题目地址：https://leetcode.com/problems/remove-duplicates-from-sorted-array-ii/description/

题目描述

Given a sorted array nums, remove the duplicates in-place such that duplicates appeared at most twice and return the new length.

Do not allocate extra space for another array, you must do this by modifying the input array in-place with O(1) extra memory.

Example 1:

Given nums = [1,1,1,2,2,3],

Your function should return length = 5, with the first five elements of nums being 1, 1, 2, 2 and 3 respectively.

It doesn't matter what you leave beyond the returned length.

Example 2:

Given nums = [0,0,1,1,1,1,2,3,3],

Your function should return length = 7, with the first seven elements of nums being modified to 0, 0, 1, 1, 2, 3 and 3 respectively.

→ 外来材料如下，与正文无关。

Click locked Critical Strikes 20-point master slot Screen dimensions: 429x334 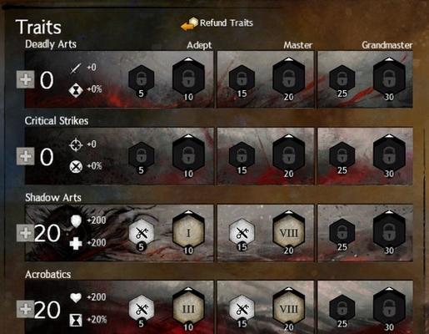click(x=288, y=156)
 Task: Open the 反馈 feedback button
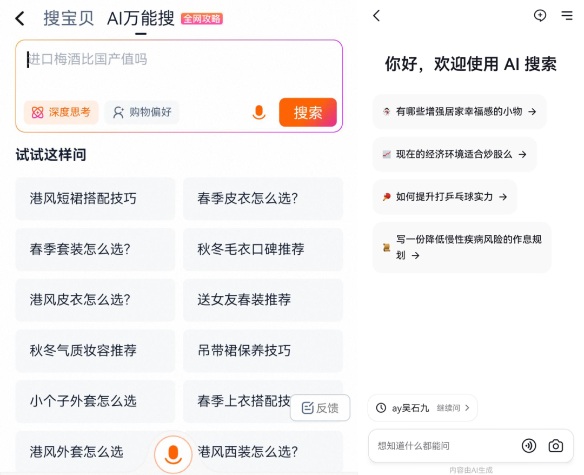(320, 408)
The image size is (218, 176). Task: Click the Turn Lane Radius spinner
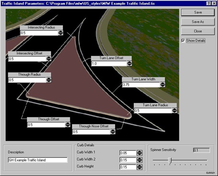pos(174,110)
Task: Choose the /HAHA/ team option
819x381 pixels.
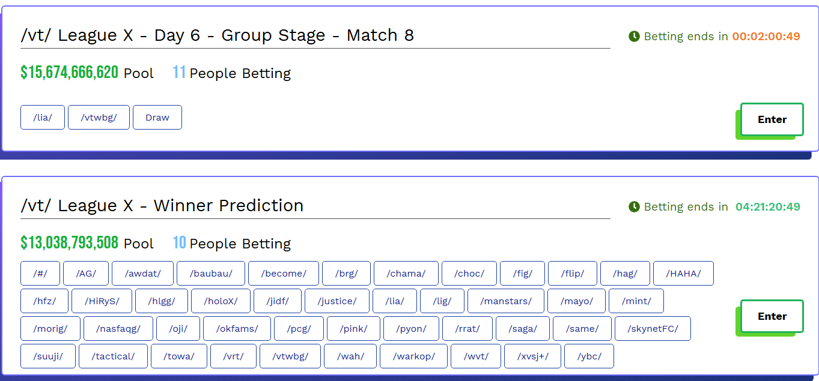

It doesn't matter what values are set beyond the returned length.

Clarification:

Confused why the returned value is an integer but your answer is an array?

Note that the input array is passed in by reference, which means modification to the input array will be known to the caller as well.

Internally you can think of this:

// nums is passed in by reference. (i.e., without making a copy)
int len = removeDuplicates(nums);

// any modification to nums in your function would be known by the caller.
// using the length returned by your function, it prints the first len elements.
for (int i = 0; i < len; i++) {
    print(nums[i]);
}

题目大意

把有序数组中出现次数超过2的给过滤掉，原地操作。

解题方法

看到原地操作一般会想到指针，这个题目需要双指针。

刚开始想的双指针的操作方式是从两头向中间遍历，这样一想，发现后面的数字会被交换到前面去，这样就没法判断后面的数字出现的次数了。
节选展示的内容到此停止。